Would you suggest an age limit?

Janet: I have a goddaughter who wants to come, and she’s 12, she’s very mature… I think it depends, on the child, on the parents.

How does Jar the Floor fit into Asheville On Broadway’s mission?

Janet: (AOB Co-founder) Greg Haller, wanted to do (Cheryl West’s) Jar the Floor. It was one of his dreams. The rights to this are not available – Spike Lee currently has those rights and is supposed to be making a film based on this script.

Jerry Crouch: The reason that Asheville On Broadway was first started was about healing. Opening wounds, certainly, but also about healing, about life-threatening diseases with emotions that can tear the whole family apart.

Many of you have worked together before, and been in previous AOB productions.

Janet: It helps that we love each other. There is no one on this earth that I trust more on stage than Becky Stone. If you fall back, she will catch you. There is a warmth to this group that is wonderful. I love that. It is like doing a play with your best friends.

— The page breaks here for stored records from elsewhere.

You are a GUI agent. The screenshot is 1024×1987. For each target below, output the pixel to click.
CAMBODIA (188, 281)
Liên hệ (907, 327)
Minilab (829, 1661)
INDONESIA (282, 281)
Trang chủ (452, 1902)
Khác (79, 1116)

DiAnna: Stephanie and Janet and I were in Last Year at Bluefish Cove last year. We already have this sense of: I know what you’re going to say; I know how you’re going to approach this. It is phenomenal to be a part of a group that has an established rhythm…You feel safe.

Asheville On Broadway’s Jar the Floor plays at Diana Worthem Theater Friday-Saturday evenings, December 5 and 6 at 8:00 p.m. and closes with a 2:30 matinee performance on Sunday December 7.